Te maken opdrachten
[A] Vertaal deze zin uit de gegeven tekst in het Engels: "Bij besluit van 24 maart 2016 heeft het college het door [appellant] daartegen gemaakte bezwaar ongegrond verklaard."
[B] Neem het gedeelte van de gegeven tekst van "201705386/1/A3." tot "deze boete ingevorderd." letterlijk over.
[C] Welk bedrag had de bestuurlijke boete die het college volgens de gegeven tekst aan [appellant] oplegde?

201705386/1/A3.
Datum uitspraak: 18 juli 2018
AFDELING
BESTUURSRECHTSPRAAK
Uitspraak op het hoger beroep van:
[appellant], wonend te [woonplaats],
tegen de uitspraak van de rechtbank Amsterdam van 24 mei 2017 in zaak nr. 16/3161 in het geding tussen:
[appellant]
en
het college van burgemeester en wethouders van Amsterdam.
Procesverloop
Bij besluit van 16 juli 2015 heeft het college [appellant] een bestuurlijke boete van € 12.000 opgelegd vanwege het in strijd met artikel 30, eerste lid, onder a, van de Huisvestingswet onttrekken van de woning [locatie] te Amsterdam aan de bestemming tot bewoning en deze boete ingevorderd.
Bij besluit van 24 maart 2016 heeft het college het door [appellant] daartegen gemaakte bezwaar ongegrond verklaard.
Bij uitspraak van 24 mei 2017 heeft de rechtbank het door [appellant] daartegen ingestelde beroep ongegrond verklaard. Deze uitspraak is aangehecht.

Fragmenten uit regels
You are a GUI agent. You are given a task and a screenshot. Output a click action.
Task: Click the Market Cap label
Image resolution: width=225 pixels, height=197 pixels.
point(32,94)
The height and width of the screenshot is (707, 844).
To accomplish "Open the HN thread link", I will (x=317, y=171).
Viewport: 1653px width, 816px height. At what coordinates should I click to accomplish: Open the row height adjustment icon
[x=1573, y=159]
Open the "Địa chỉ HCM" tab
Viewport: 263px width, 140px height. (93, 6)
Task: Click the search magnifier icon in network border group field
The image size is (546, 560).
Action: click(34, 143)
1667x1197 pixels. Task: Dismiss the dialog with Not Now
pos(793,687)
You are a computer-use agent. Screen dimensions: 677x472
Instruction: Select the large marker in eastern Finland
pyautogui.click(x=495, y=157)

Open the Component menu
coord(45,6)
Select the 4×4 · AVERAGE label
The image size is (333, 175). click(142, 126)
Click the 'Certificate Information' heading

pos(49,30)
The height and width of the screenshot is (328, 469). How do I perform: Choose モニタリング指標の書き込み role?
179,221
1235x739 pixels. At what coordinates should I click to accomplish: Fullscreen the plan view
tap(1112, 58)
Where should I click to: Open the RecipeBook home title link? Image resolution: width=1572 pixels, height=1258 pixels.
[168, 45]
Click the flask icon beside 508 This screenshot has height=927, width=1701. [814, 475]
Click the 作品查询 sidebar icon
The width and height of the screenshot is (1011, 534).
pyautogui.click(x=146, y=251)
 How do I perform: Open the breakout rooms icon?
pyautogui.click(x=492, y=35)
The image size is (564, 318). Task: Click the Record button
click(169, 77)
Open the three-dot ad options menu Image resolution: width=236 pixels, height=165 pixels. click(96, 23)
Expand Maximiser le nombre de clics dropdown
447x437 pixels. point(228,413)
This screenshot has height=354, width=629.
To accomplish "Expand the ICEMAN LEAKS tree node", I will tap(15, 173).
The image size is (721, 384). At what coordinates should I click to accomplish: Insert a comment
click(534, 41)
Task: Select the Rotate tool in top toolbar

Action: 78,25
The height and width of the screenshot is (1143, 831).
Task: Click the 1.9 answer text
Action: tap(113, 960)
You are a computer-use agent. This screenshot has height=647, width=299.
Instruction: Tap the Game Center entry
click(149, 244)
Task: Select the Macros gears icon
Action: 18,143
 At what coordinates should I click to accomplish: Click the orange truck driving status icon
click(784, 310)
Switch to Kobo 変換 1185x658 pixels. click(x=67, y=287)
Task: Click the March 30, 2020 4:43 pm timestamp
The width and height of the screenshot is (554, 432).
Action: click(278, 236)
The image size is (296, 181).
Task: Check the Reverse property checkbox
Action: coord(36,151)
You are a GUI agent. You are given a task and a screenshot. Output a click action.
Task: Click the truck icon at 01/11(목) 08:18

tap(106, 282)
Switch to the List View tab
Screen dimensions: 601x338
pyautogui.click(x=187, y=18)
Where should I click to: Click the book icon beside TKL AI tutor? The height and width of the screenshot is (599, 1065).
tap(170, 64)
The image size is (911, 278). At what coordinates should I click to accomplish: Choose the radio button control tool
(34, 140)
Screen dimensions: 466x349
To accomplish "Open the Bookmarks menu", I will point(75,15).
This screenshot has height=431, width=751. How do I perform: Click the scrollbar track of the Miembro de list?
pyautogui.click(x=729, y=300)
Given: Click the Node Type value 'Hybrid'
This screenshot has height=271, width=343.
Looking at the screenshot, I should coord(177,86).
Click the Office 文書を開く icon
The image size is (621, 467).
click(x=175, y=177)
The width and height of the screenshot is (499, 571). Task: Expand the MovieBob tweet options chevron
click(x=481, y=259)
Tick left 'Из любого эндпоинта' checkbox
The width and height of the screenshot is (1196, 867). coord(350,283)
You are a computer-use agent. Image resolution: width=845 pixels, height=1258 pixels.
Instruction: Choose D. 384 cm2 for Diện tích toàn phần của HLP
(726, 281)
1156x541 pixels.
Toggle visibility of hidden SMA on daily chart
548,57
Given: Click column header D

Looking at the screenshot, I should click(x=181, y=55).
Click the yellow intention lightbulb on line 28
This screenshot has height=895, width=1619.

Uitgewerkte opgaven
[A] By decision of March 24, 2016, the board declared unfounded the objection that [appellant] had filed against it.

[B]
201705386/1/A3.
Datum uitspraak: 18 juli 2018
AFDELING
BESTUURSRECHTSPRAAK
Uitspraak op het hoger beroep van:
[appellant], wonend te [woonplaats],
tegen de uitspraak van de rechtbank Amsterdam van 24 mei 2017 in zaak nr. 16/3161 in het geding tussen:
[appellant]
en
het college van burgemeester en wethouders van Amsterdam.
Procesverloop
Bij besluit van 16 juli 2015 heeft het college [appellant] een bestuurlijke boete van € 12.000 opgelegd vanwege het in strijd met artikel 30, eerste lid, onder a, van de Huisvestingswet onttrekken van de woning [locatie] te Amsterdam aan de bestemming tot bewoning en deze boete ingevorderd.

[C] € 12.000